Treatment of Pulmonary Embolism with Right Heart Strain
Patients with pulmonary embolism (PE) and evidence of right heart strain should receive immediate thrombolysis if hemodynamically unstable, or anticoagulation with unfractionated heparin if stable, followed by oral anticoagulants. 1
Assessment of Severity and Risk Stratification
Right heart strain on CT indicates increased mortality risk and requires urgent intervention. Assess the patient's hemodynamic status immediately:
Hemodynamically unstable (shock, hypotension, cardiac arrest)
- Systolic BP <90 mmHg or drop ≥40 mmHg for >15 minutes
- Signs of poor tissue perfusion
- Evidence of cardiogenic shock
Hemodynamically stable with right heart strain
- Normal blood pressure but CT/echo showing RV dilation
- RV dysfunction or elevated cardiac biomarkers
Treatment Algorithm
For Hemodynamically Unstable PE (High-Risk/Massive PE):
Immediate thrombolysis unless absolute contraindications exist 1
If thrombolysis contraindicated or failed:
Supportive measures:
- Oxygen therapy for hypoxemia
- Vasopressors for hypotension (norepinephrine preferred)
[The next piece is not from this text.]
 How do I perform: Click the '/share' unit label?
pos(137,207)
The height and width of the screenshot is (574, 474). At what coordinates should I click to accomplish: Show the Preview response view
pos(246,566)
- Dobutamine for low cardiac output with normal BP
- Avoid aggressive fluid challenge (may worsen RV distension) 1
For Hemodynamically Stable PE with Right Heart Strain (Intermediate-Risk/Submassive PE):
Immediate anticoagulation with unfractionated heparin (UFH) 1
- Loading dose: 5,000-10,000 units IV bolus
- Maintenance: 400-600 units/kg/day as continuous infusion
- Target APTT 1.5-2.5 times control value
- Monitor APTT 4-6 hours after initiation and at least daily thereafter
Consider thrombolysis in selected cases with:
- Worsening hemodynamics
- Severe RV dysfunction
- Extensive clot burden
- Low bleeding risk 1
Transition to oral anticoagulation after 5-7 days of heparin therapy 1
- Warfarin with target INR 2.0-3.0
- Continue heparin until therapeutic INR achieved
Special Considerations
Mobile Right Heart Thrombi
If echocardiography reveals mobile right heart thrombi (an ominous finding):
- Mortality with thrombolysis is one-third that of heparin alone 1
- Consider urgent thrombolysis or surgical intervention 1
Duration of Anticoagulation
- 4-6 weeks for PE with temporary risk factors
- 3 months for first idiopathic PE
- At least 6 months for other cases 1
LMWH vs. UFH
- For hemodynamically stable patients without right heart strain, LMWH is as effective as UFH 3, 4
- For patients with right heart strain or hemodynamic instability, UFH is preferred due to:
- Faster onset of action
- Ability to quickly reverse with protamine if bleeding occurs
- More extensive testing in high-risk PE 1
Monitoring and Follow-up
- Continuous hemodynamic monitoring for patients with right heart strain
- Serial echocardiography to assess RV function improvement
- Monitor for bleeding complications, especially with thrombolysis
- Watch for heparin-induced thrombocytopenia (check platelet count)
Pitfalls to Avoid
- Delaying treatment while awaiting confirmatory tests in high-risk patients
- Aggressive fluid administration which can worsen RV failure
- Overlooking contraindications to thrombolysis
- Failing to monitor for bleeding complications
- Premature discontinuation of anticoagulation therapy
The presence of right heart strain on CT represents a critical finding that significantly increases mortality risk in PE patients. Prompt recognition and appropriate treatment based on hemodynamic status are essential to improve outcomes and prevent death.